La question n'est pas de savoir s'il faut plus taxer ou non l'immobilier. Il l'est déjà suffisamment selon le rapport du Conseil des prélèvement obligatoires du 25 janvier 2018 : sur les 80 milliards de prélèvements obligatoires pesant sur le capital des ménages, 50 milliards, soit les deux tiers, portent sur l'immobilier.

Il faut une neutralité fiscale entre les différentes formes d'épargne. Or aujourd'hui, il existe plusieurs mesures fiscales discriminatoires qui pèsent sur l'immobilier. Sur la taxation de l'immobilier, je suis donc en faveur d'une équité fiscale entre le patrimoine mobilier et immobilier, pour faciliter l'accession à la propriété, mieux encadrer les revenus des plates-formes de location et réformer la fiscalité locale.

L'immobilier nécessite une stratégie globale et cohérente. Or, des mesures fiscales importantes concernant l'immobilier ont été prises dans le cadre de la loi de finances pour 2018 sans concertation avec les parties prenantes et avant l'examen du projet de loi sur le logement attendu en 2018.

Ainsi le prélèvement forfaitaire unique (PFU), ou « flat tax », aurait dû couvrir les revenus issus de l'immobilier résidentiel et de l'immobilier d'entreprise, mais la version retenue ne comprend pas les revenus issus de l'immobilier. L'ISF a été supprimé et remplacé par un impôt sur la fortune immobilière (IFI). Il y a là un problème de vision sur ce qu'est l'immobilier. Ce n'est pas une « rente » comme on a voulu nous le faire croire. C'est au contraire un secteur productif qui crée des emplois (1 427 000 emplois en 2016 pour le seul secteur du bâtiment 1), c'est aussi une charge pour les ménages qui doivent investir pour entretenir leur patrimoine.

Après avoir supprimé l'ISF, il conviendrait donc de supprimer l'IFI !

En matière d'immobilier, cette loi de finances pour 2018 a maintenu le dispositif Pinel jusqu'au 31 décembre 2019 2. C'est une bonne mesure qui donne de la visibilité aux acteurs économique, elle peut être soulignée.

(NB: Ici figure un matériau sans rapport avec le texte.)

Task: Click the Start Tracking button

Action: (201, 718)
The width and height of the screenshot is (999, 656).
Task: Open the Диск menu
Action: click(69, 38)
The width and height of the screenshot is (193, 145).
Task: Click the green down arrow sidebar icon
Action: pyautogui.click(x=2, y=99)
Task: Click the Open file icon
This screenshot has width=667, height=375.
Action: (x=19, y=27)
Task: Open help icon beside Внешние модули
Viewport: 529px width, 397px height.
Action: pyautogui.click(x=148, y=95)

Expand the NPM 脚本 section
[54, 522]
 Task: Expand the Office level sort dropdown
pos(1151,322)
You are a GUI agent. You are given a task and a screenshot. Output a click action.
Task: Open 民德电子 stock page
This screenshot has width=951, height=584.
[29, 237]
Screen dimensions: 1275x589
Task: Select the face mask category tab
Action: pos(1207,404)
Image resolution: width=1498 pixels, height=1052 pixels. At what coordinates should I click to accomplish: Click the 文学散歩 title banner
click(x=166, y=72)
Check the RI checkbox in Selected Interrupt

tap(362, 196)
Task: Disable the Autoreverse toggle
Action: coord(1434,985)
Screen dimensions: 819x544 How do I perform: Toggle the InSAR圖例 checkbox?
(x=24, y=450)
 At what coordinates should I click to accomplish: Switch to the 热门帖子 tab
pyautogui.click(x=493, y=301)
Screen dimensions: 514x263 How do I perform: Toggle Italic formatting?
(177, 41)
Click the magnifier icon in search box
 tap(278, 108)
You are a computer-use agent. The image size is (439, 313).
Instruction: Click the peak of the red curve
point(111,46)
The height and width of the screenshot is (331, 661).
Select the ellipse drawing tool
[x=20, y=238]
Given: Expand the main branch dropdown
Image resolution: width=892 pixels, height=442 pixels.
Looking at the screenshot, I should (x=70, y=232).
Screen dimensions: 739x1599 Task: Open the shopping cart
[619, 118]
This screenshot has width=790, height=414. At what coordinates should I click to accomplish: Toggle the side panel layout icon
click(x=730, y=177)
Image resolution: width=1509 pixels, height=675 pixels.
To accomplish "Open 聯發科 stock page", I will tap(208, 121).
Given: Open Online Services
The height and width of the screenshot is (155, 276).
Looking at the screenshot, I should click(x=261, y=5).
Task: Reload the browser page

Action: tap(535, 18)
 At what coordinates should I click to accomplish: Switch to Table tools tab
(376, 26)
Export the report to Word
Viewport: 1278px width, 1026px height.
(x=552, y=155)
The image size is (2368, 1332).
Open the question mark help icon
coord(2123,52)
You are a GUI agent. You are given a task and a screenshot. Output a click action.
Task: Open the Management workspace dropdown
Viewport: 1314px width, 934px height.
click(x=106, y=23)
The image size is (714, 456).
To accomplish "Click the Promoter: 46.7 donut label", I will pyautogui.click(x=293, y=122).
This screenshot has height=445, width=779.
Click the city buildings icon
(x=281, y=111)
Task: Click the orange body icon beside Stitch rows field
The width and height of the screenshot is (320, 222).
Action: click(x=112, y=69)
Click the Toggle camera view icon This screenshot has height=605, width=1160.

Enfin, sur le sujet de la taxation des plus-values, il faudrait égaliser les durées de détention pour les abattements à l'impôt sur le revenu et aux prélèvements sociaux. C'est une différence qui ne se justifie pas.

Il faut maintenir le système incitatif actuel. En effet, l'accession à la propriété a représenté 70 % des opérations immobilières résidentielles en France en 2016 (neuf et ancien), soit près de 800 000 transactions sur un total de 1 125 000 opérations . C'est un système qui fonctionne.

Cette accession à la propriété est favorisée par l'absence de loyer fictif imposable qui doit être maintenue, tout comme l'abattement de 30 % sur la résidence principale de l'IFI.

Les plates-formes de locations immobilières de courte durée (comme Airbnb) ont représenté des sources de revenus non négligeables pour nombre de propriétaires, tout en suscitant la crainte des professionnels de l'hôtellerie. Ces plates-formes doivent être encadrées et respecter des règles de transparence, pour éviter des abus. Il faudrait mettre en place un système avantageux avec un seuil d'exonération incitatif pour les revenus issus de ces locations.

Réformer la fiscalité locale

Aujourd'hui, la fiscalité locale repose principalement sur l'immobilier des ménages et des entreprises via la taxe foncière et la cotisation foncière des entreprises. Avec l'annonce par le gouvernement de la suppression totale de la taxe d'habitation pour 2020, le risque est grand de voir les collectivités augmenter leurs taux pour compenser cette perte de contrôle d'une partie de leurs ressources.

Aussi, il serait pertinent, dans le cadre de la réforme globale de la fiscalité locale annoncée, de réfléchir à l'attribution à certaines collectivités d'une part de la fiscalité nationale, afin d'alléger la fiscalité qui pèse sur l'immobilier, notamment la taxe d'enlèvement des ordures ménagères (TEOM).

Cette taxe est calculée sur la même base que la taxe foncière sur les propriétés bâties, c'est-à-dire sur la moitié de la valeur locative cadastrale. Ce n'est donc pas le volume d'ordures ménagères collectées qui en conditionne le montant. Or, dans une démarche de réduction de la production de déchets, il faudrait envisager de rendre progressivement obligatoire une TEOM incitative, afin de tenir compte des efforts des citoyens.